Discipline

My father had a PhD in Sociology, which meant he studied the behavior of people. My mother had a PhD in Child Development. They taught me that you reward what you want more of in your children and punish what you want less of. My mother would always end in with, “And when parents aren’t giving attention to their children, negative attention is better than no attention.” Meaning kids will act out and behave badly, even to get punished, because they are crying out for attention.

My mother’s love language was praise which is a great way to be raised, except as an adult I had a hard time with negative feedback. We had time-outs and when we didn’t obey right away the time-out would escalate by 5 minutes which I posted about in the 1st link below.

I have posted about the discipline books, 1-2-3 Magic and Parenting with Love and Logic. Parenting with Love and Logic really helped me with my last son. When you can’t make a teenager do what you ask them to do, like the dishes, you wait. Teenagers need something often, and the next time he needed something I could say, “I wish I could help you with that, but the last time I asked you to do ________________, you didn’t do it.” I liked how this method was no drama, just logic. He quickly saw that as families we help each other and it is a reciprocal relationship.

I was so happy to stumble on a book about coaching your child more on their emotions, called, Raising an Emotionally Intelligent Child: the Heart of Parenting, by John Gottman, PhD. I thought it was written by John Rosemond, which made me excited, because I have been reading his columns on parenting since the 1980’s, but it wasn’t–but more on him in a future post.

This is parenting at a higher awareness level because you are showing empathy and compassion instead of being reactive. Dr. Gottman also talks about how important it is to set limits, which resonates with me as well. Mary Pipher, a therapist, wrote In the Shelter of Each Other, and said, “All feelings are acceptable, but all behavior isn’t.”
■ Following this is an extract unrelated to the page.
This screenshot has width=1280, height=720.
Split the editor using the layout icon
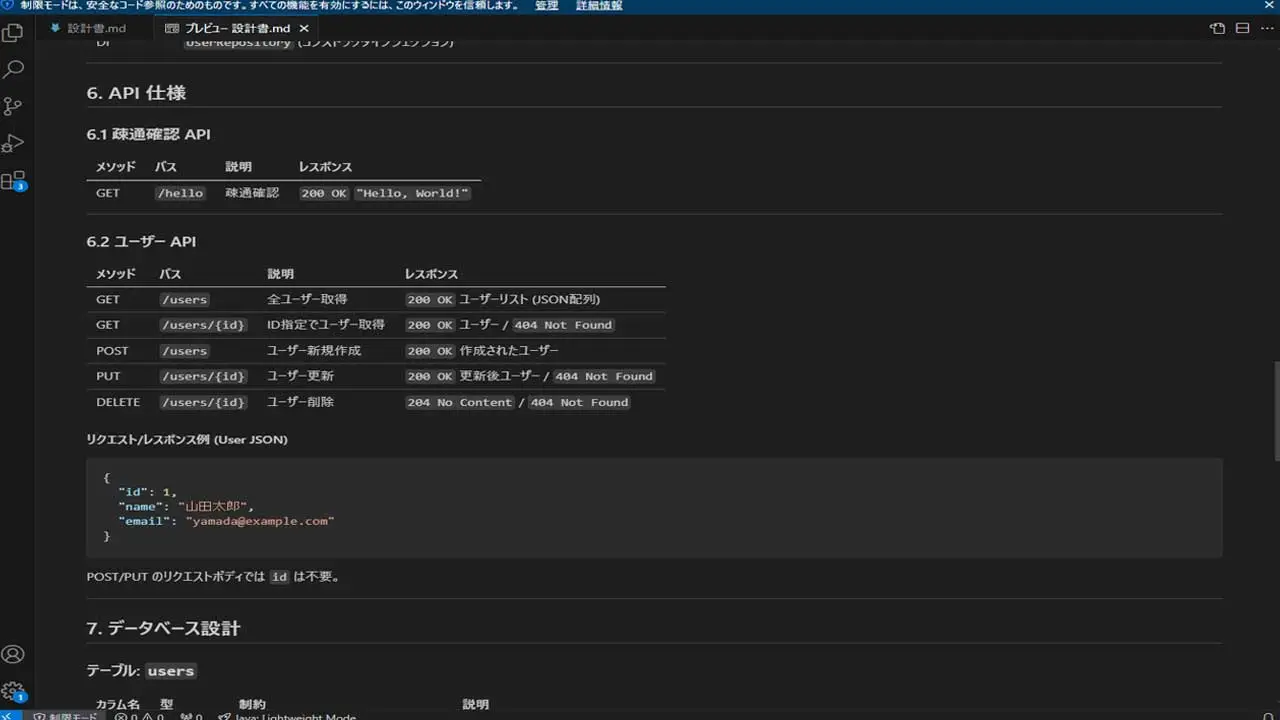(x=1241, y=28)
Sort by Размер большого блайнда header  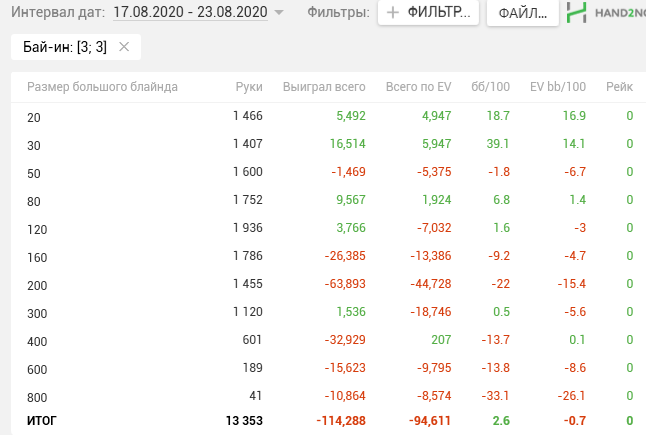click(x=102, y=87)
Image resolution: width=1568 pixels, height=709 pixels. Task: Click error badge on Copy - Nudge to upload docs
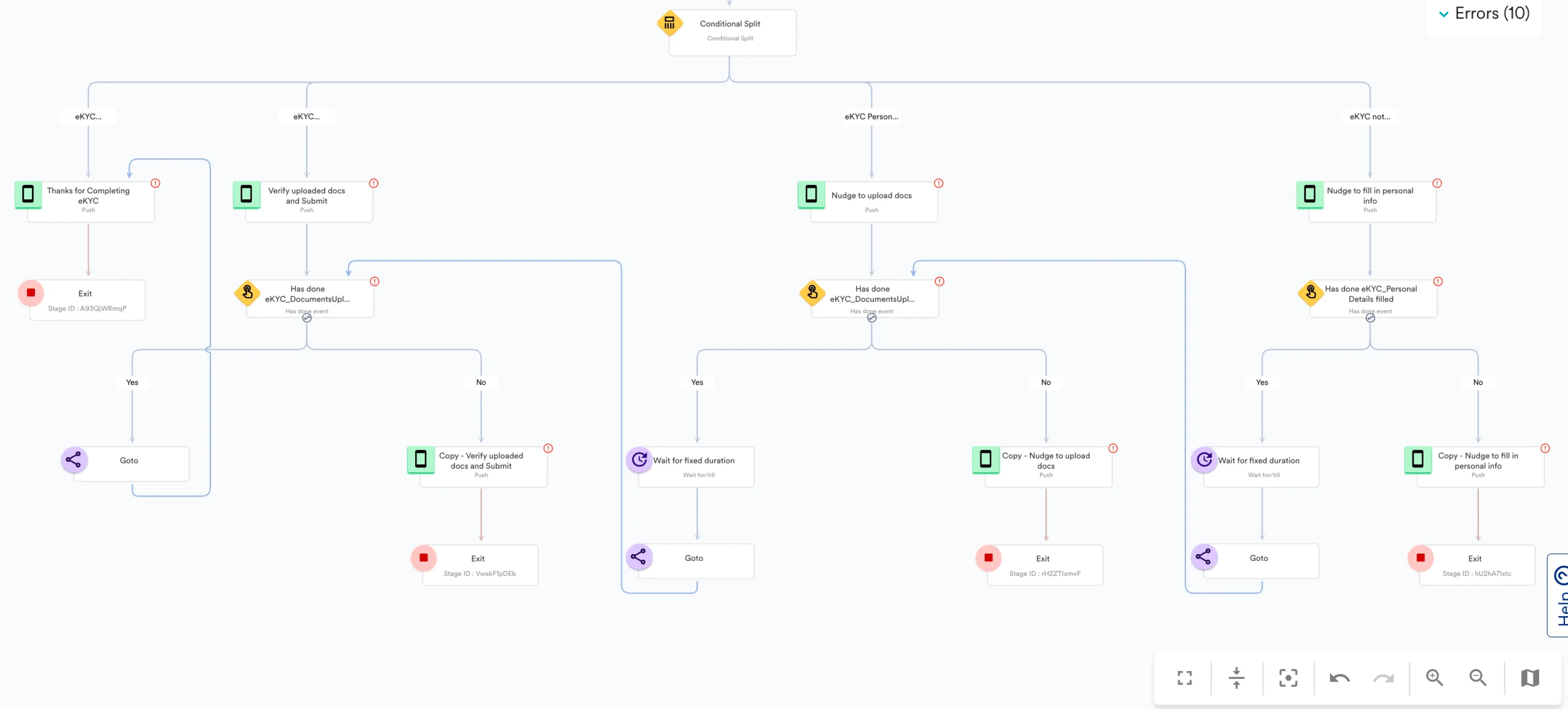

Dr. Gottman has the reader take an 81 question assessment of your parenting type. I resisted but finally did it and it’s well worth it. He speaks of four parenting types:

The Dismissing Parent–In this style a person

-treats child’s feelings as unimportant and trivial

-disengages from or ignores the child’s feelings

-wants the child’s negative emotions to disappear quickly

-characteristically uses distractions to shut down child’s emotions

-may ridicule or make light of a child’s emotions

-believes children’s feelings are irrational, and therefore don’t count

-shows little interest in what a child is trying to communicate

-may lack awareness of emotions in self and others

-feels uncomfortable, fearful, anxious, annoyed, hurt, or overwhelmed by child’s emotions

-fears being out of control emotionally

-focuses more on how to get over emotions than on the meaning of the emotions itself

-believes negative emotions are harmful or toxic

-believes focusing on negative emotions are harmful or toxic

-believes focusing on negative emotions will “just make matters worse”

-feels uncertain about what to do with a child’s emotions

-believes the child’s negative emotions mean the child is not well adjusted

-does not promote problem-solve with the child; believes that the passage of time will resolve most problems.

Dr. Gottman finishes this section with:

“Effects of this style on children. They learn that their feelings are wrong, inappropriate, not valid. They may learn that there is something inherently wrong with them because of the way they feel. They may have difficulty regulating their own emotions.”

Dr. Gottman gives excellent examples and stories to back up his research. As I took his assessment, I could see that I was doing some of the Disapproving Parent statements listed above. The hope of this book is that we can become more aware of what we are doing and improve.